→ QUESTIONS TO ANSWER
1. Answer these questions using the Giuliani passage, one per line:
(a) By what name did the attorney go?
(b) Which year does the passage call the state of America "reasonable" to describe?
(c) Who was the president left with around him as the "adults" fled the room?
2. Write out the Giuliani passage word for word from "Now, one last" to "yes-people around him.".
3. Write the next part of the Giuliani passage, picking up after its final sentence.

→ PROVIDED TEXT
Now, one last unimaginable thing, but humor me: Accept that the attorney in question went by the name of Rudy Giuliani.

That, of course, is a reasonable description of the state of America in 2020. Three-plus years into Donald Trump’s misshapen presidency, as the “adults” fled the room one by one or were pushed to the exits, the president was left with a rump collection of family loyalists and third-tier yes-people around him.

Rarely, if ever, do mainstream media types take a step back to survey the classic Star Wars bar–like crew of know-nothings, Bible-thumpers, and connivers who’ve been assembled as Trump’s “team” and their breathtaking incompetence and perfidy. Luckily, with Giuliani in the mix, there’s at least one figure so wildly over the top that analysts and pundits have heaped scorn or ridicule on his head, and often his alone, as a person so outrageously unfit, so borderline deranged, so nakedly in it for profit that it’s impossible to consider him without marveling at the tragicomedy of it all.

→ GIVEN DATA

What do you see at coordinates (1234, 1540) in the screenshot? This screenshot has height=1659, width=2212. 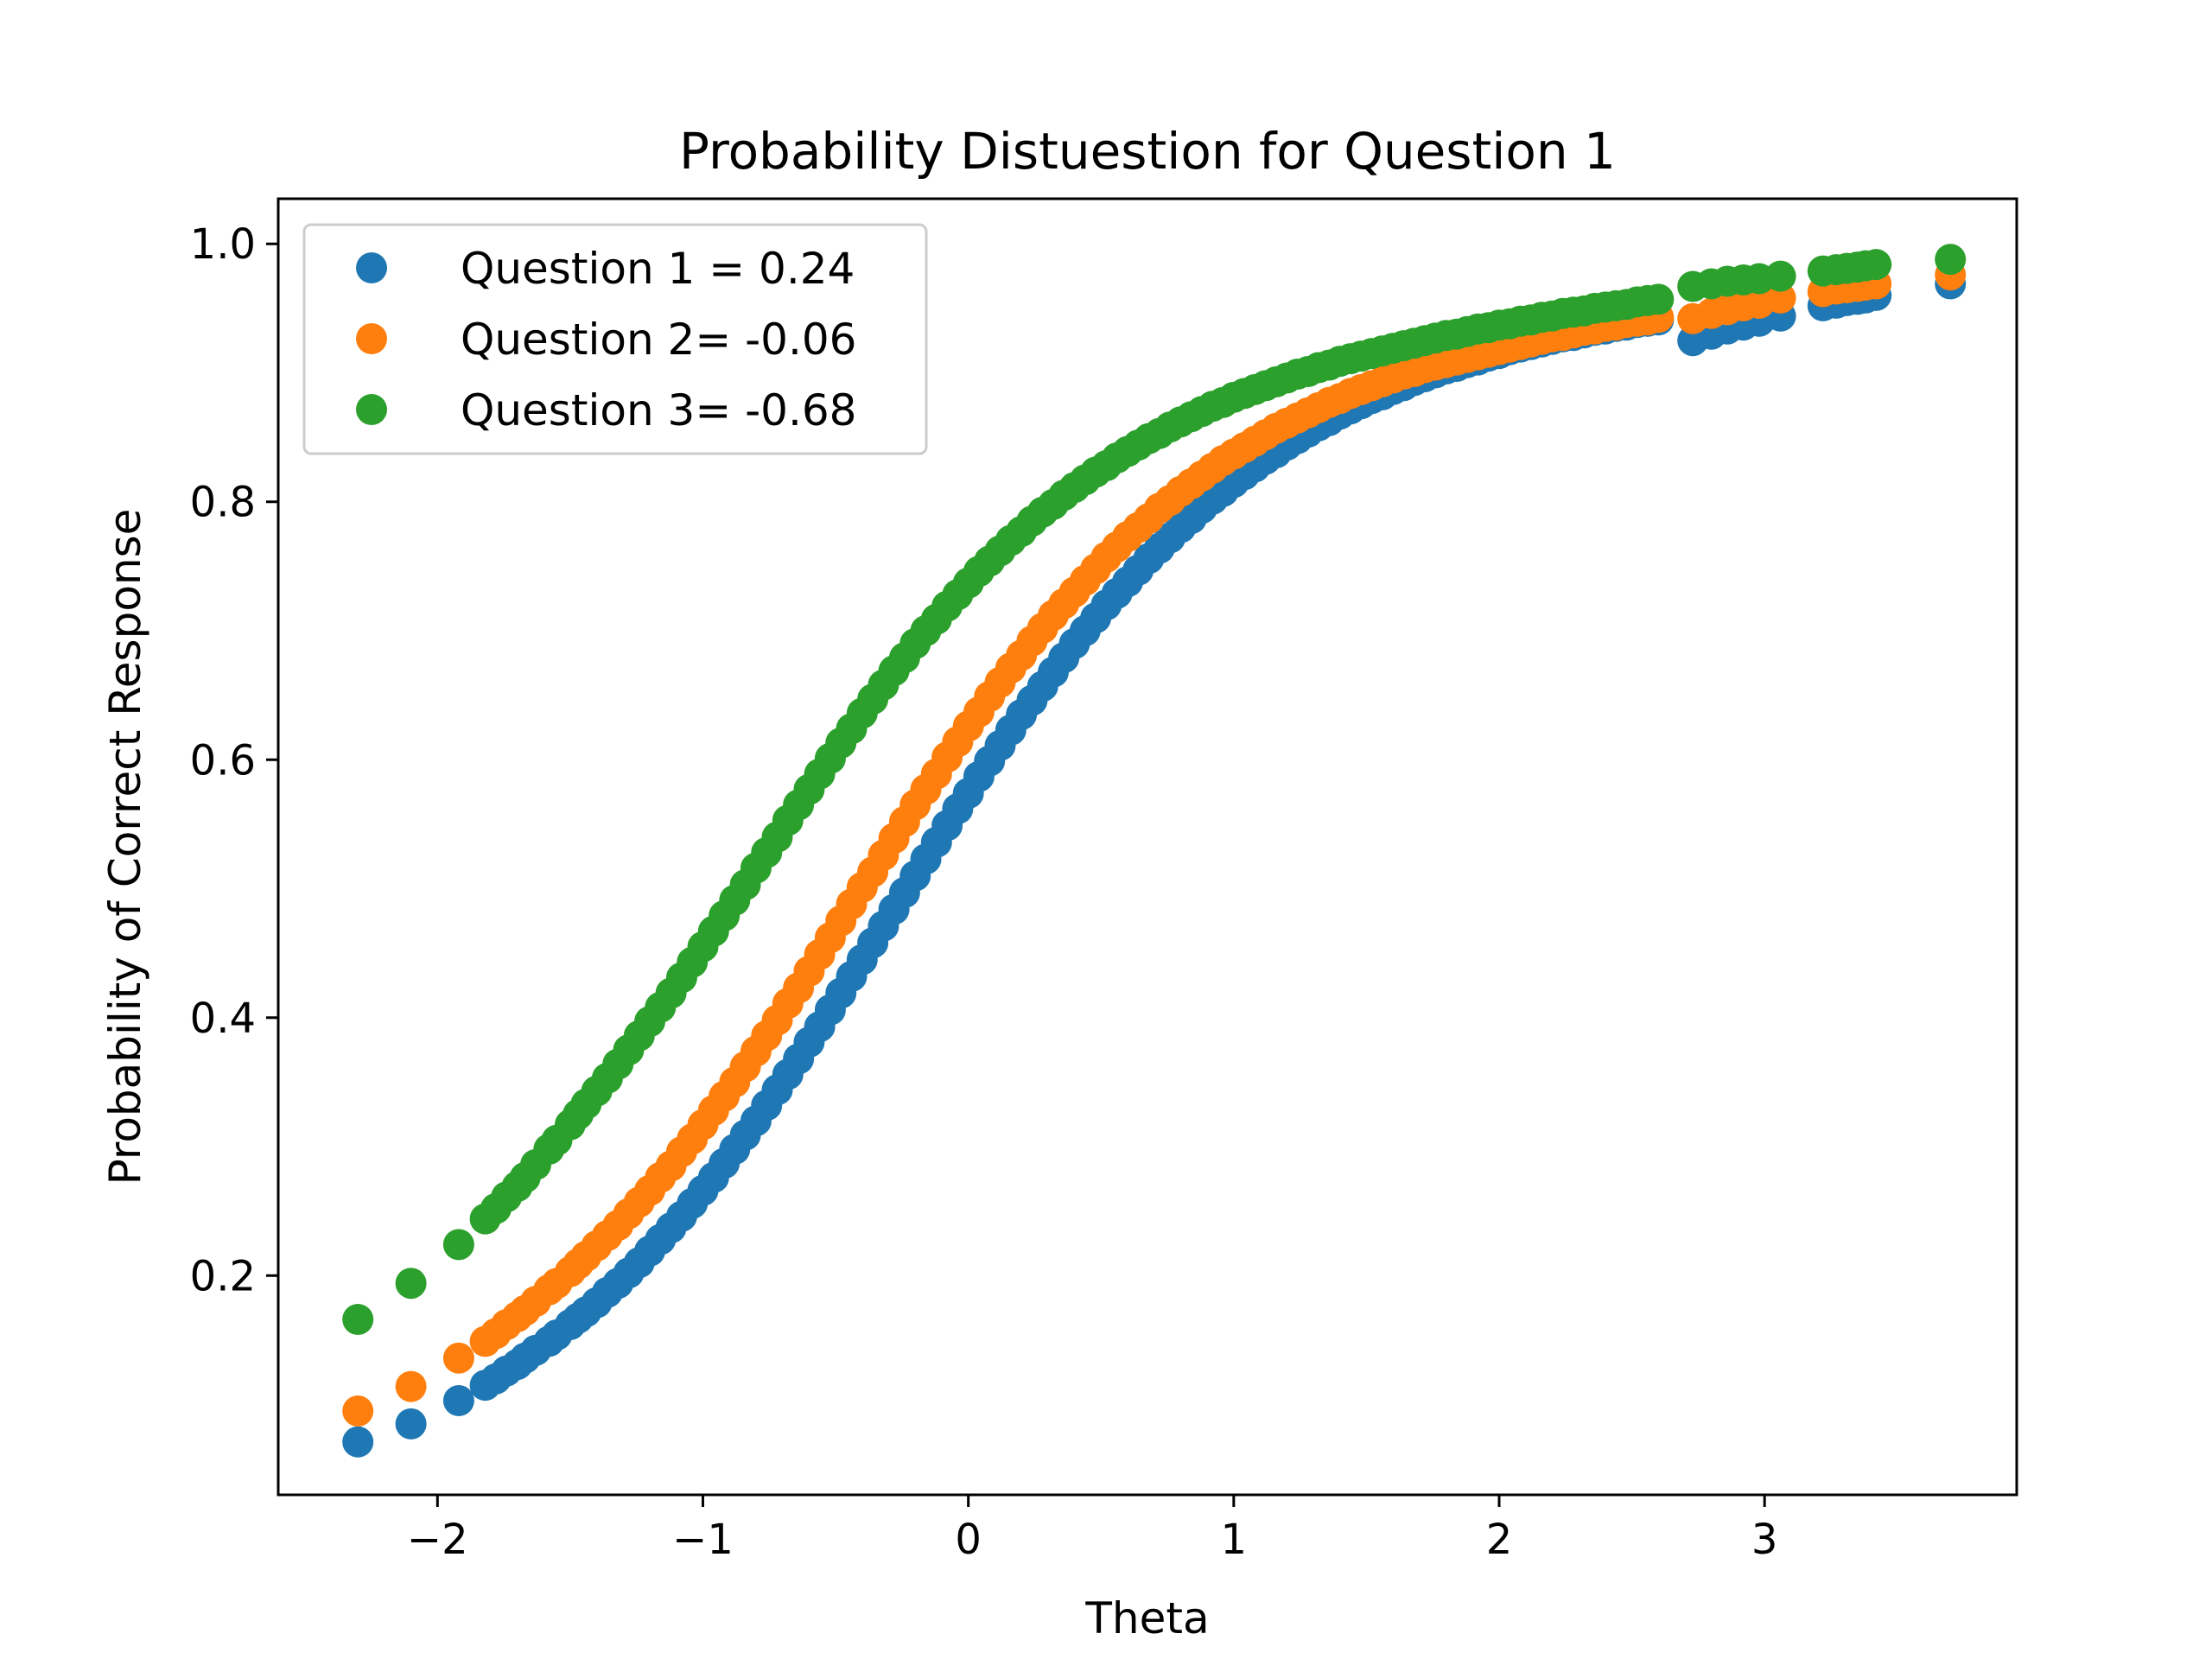 I see `x-tick-label: 1` at bounding box center [1234, 1540].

→ EXERCISE RESULTS
1.
(a) Rudy Giuliani
(b) 2020
(c) A rump collection of family loyalists and third-tier yes-people

2.
Now, one last unimaginable thing, but humor me: Accept that the attorney in question went by the name of Rudy Giuliani.

That, of course, is a reasonable description of the state of America in 2020. Three-plus years into Donald Trump’s misshapen presidency, as the “adults” fled the room one by one or were pushed to the exits, the president was left with a rump collection of family loyalists and third-tier yes-people around him.

3.
Since 2017, however, Rudy Giuliani has emerged as Trump’s shadow secretary of state with his hands in American foreign policy and politics from Iran to Russia, Turkey to Ukraine and beyond. That means anyone, anywhere in the world, with a few million bucks to proffer and an angle to pursue in Washington can avoid Secretary of State Mike Pompeo, the Christian-right über-hawk from Kansas, and sidle up instead to the former US Attorney from the Southern District of New York and mayor of New York City.

During most of 2019, as is well known to anyone who even casually followed the impeachment proceedings in Congress, Giuliani had a starring role in President Trump’s conspiracy-laden efforts to prove that Ukraine, not Russia, intervened in the 2016 election and that Joe Biden and his son Hunter were mixed up in something nefarious there. (To those in the reality-based world, of course, it was Russia, not Ukraine that meddled massively in 2016. And the Bidens, it’s clear, did nothing illegal in Kyiv.)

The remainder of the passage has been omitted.